We already know that UK consumers spent a record £4.5 billion on online retail last month. The shift of retail spend online presents some obvious challenges to high street retailers: the costs of staff and premises alone means they are generally unable to compete with the web on price alone. Of course, there are strategies they can use to continue to win business even so - I can buy glasses online but I can't try them on, I can buy a computer online but I can't weigh it in my hand or see how it fits in my rucksack. The high street still has a competitive advantage when it comes to trying products out.
Given that this represents one of the very few competitive advantages they have left I was therefore astounded to find myself in PC World yesterday forbidden from even picking up an Asus EEE to see how much it weighed, or indeed even glimpsing the battery that would constitute much of its weight during day to day use. Apparently PC World (the one on Kensington High Street about whose ludicrously overzealous security my colleagues at Thisismoney wrote so scathingly earlier in the year) has suffered a lot of thefts, and no longer lets people take the computers from behind their screens.
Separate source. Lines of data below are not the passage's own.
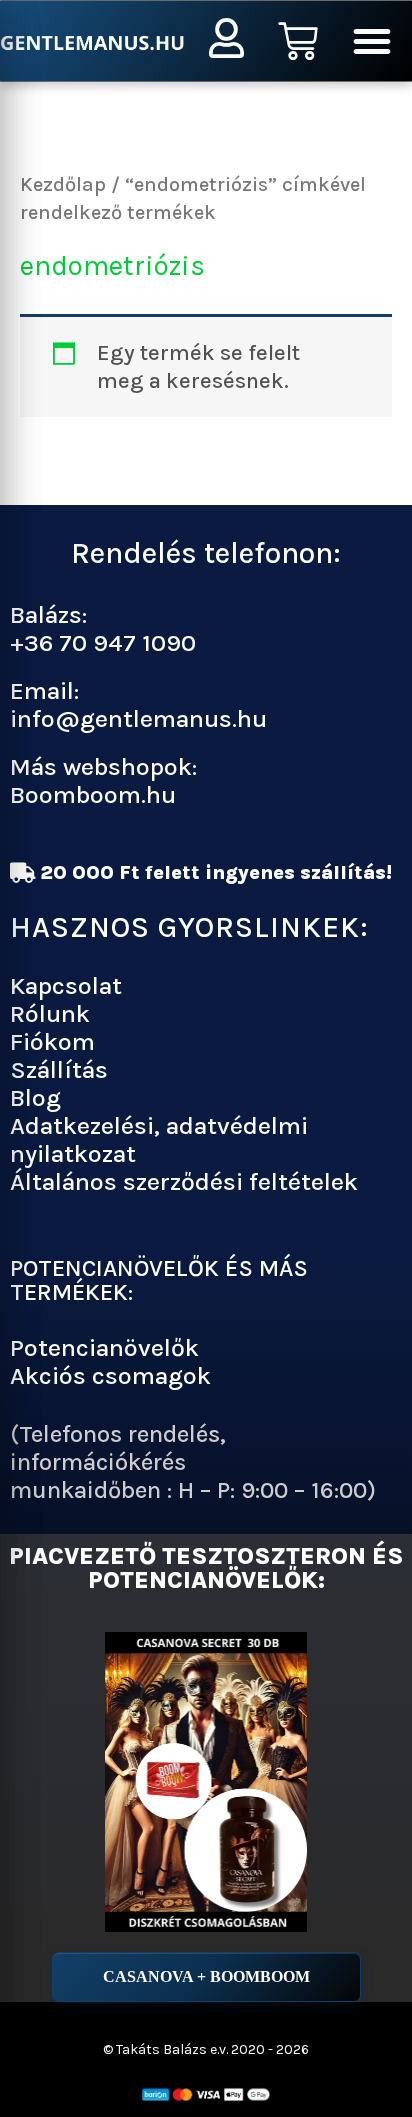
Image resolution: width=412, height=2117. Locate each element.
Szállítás (59, 1069)
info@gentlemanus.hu (138, 718)
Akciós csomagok (110, 1375)
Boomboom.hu (93, 794)
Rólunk (50, 1013)
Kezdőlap (63, 184)
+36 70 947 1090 (103, 642)
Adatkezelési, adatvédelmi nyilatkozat (159, 1139)
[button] (372, 41)
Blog (35, 1097)
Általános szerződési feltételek (184, 1181)
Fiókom (52, 1041)
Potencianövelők (104, 1347)
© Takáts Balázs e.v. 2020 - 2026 (206, 2049)
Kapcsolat (66, 985)
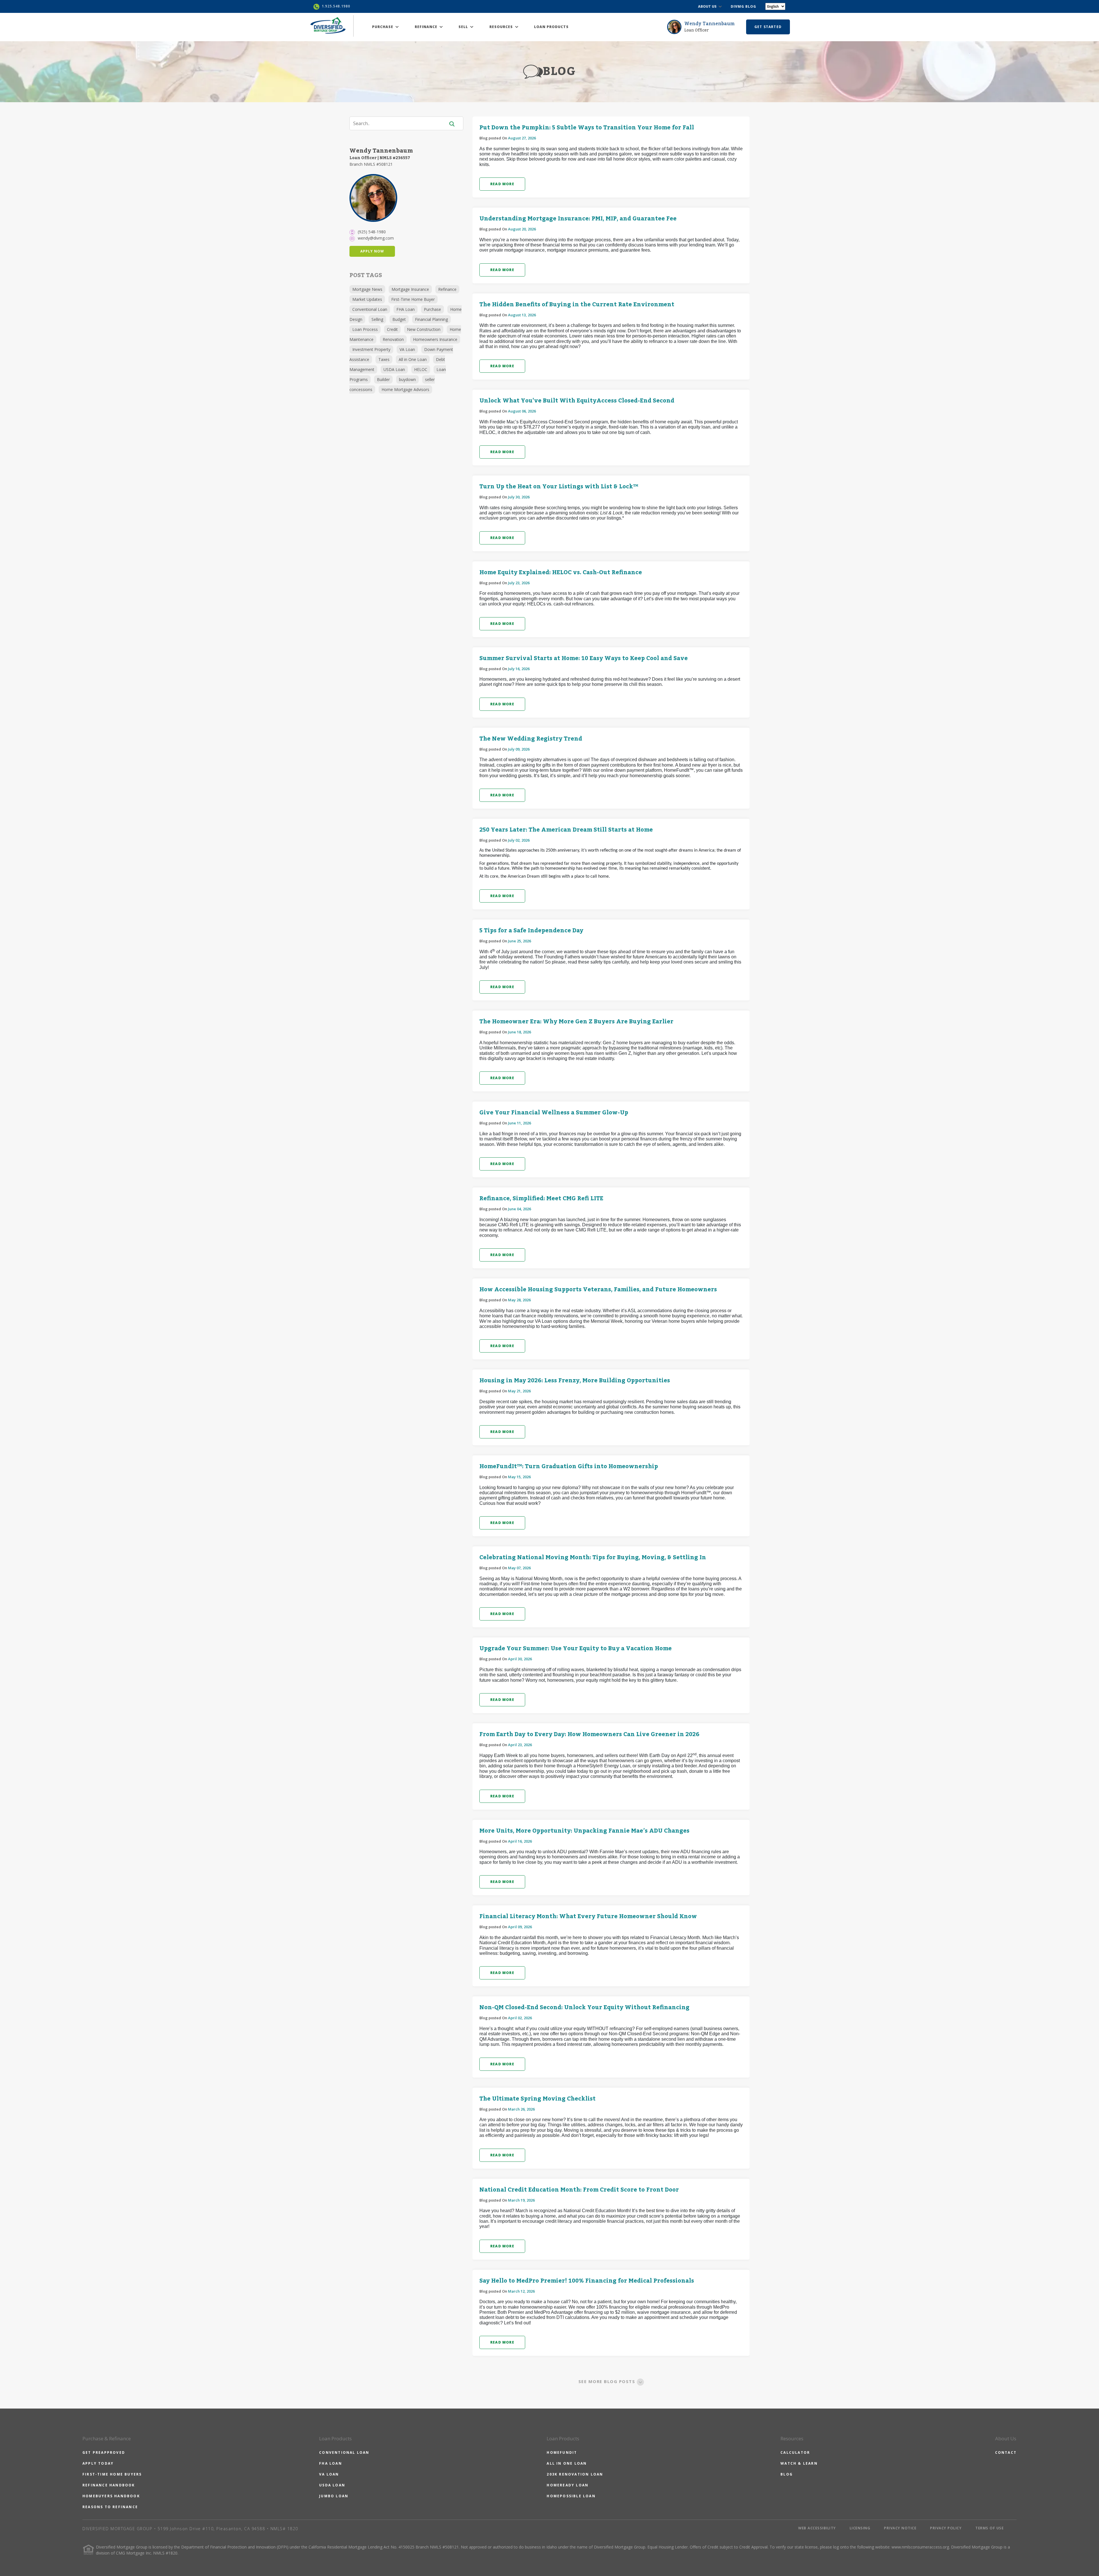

Logically, I understand that high street retailers will face a vicious circle of thefts as more and more retail moves online and shoplifters are left with fewer and fewer options. Covering the costs of petty thefts that their online competitors do not have to face is only going to make their margins lower or their prices even less competitive. But the solution to this - a shop which actively works to prevent its customers from handling the merchandise - is just a different road to ruin. If I can't usefully touch the PCs in PC World, I may as well do all my research and buying online.